• [What you need to do]
Of the records that follow, copy only the lines from the line containing "[フォローはこちら YouTube] (585, 2487)" to the line containing "ホーム (205, 45)", both included, exactly as written.
————————
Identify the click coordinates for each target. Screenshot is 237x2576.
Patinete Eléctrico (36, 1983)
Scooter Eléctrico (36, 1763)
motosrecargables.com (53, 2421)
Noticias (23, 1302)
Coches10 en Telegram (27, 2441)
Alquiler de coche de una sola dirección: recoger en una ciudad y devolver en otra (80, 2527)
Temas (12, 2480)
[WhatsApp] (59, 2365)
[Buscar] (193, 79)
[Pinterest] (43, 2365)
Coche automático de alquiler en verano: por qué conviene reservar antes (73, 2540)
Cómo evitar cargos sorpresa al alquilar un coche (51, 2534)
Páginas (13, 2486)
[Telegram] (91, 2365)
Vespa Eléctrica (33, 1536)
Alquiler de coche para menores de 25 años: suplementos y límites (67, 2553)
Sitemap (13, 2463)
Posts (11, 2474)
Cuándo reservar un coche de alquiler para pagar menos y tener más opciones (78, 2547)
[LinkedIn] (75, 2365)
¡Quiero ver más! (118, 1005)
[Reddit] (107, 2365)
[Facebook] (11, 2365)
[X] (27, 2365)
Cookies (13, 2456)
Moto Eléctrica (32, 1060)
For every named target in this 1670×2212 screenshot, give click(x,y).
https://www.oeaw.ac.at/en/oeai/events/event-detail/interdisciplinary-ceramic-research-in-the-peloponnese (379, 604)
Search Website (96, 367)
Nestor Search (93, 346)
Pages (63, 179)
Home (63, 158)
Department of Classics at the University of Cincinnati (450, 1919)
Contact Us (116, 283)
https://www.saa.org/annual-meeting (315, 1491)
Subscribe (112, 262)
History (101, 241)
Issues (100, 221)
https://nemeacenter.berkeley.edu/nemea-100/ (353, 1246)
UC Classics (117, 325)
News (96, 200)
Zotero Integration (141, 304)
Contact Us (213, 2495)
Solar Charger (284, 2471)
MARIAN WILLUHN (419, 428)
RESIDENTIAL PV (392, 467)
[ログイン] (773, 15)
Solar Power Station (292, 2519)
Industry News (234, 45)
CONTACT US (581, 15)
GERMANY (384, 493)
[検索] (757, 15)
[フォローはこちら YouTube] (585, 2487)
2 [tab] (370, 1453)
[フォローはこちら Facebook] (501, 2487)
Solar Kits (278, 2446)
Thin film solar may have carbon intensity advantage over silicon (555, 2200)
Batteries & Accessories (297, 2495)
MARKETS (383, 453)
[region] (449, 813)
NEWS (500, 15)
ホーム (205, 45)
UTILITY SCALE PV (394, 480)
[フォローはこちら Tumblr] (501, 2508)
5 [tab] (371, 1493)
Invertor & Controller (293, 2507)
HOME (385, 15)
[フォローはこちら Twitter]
————————
• [Solution to this exercise]
[フォローはこちら YouTube] (585, 2487)
2 [tab] (370, 1453)
[フォローはこちら Facebook] (501, 2487)
Solar Kits (278, 2446)
Thin film solar may have carbon intensity advantage over silicon (555, 2200)
Batteries & Accessories (297, 2495)
MARKETS (383, 453)
[region] (449, 813)
NEWS (500, 15)
ホーム (205, 45)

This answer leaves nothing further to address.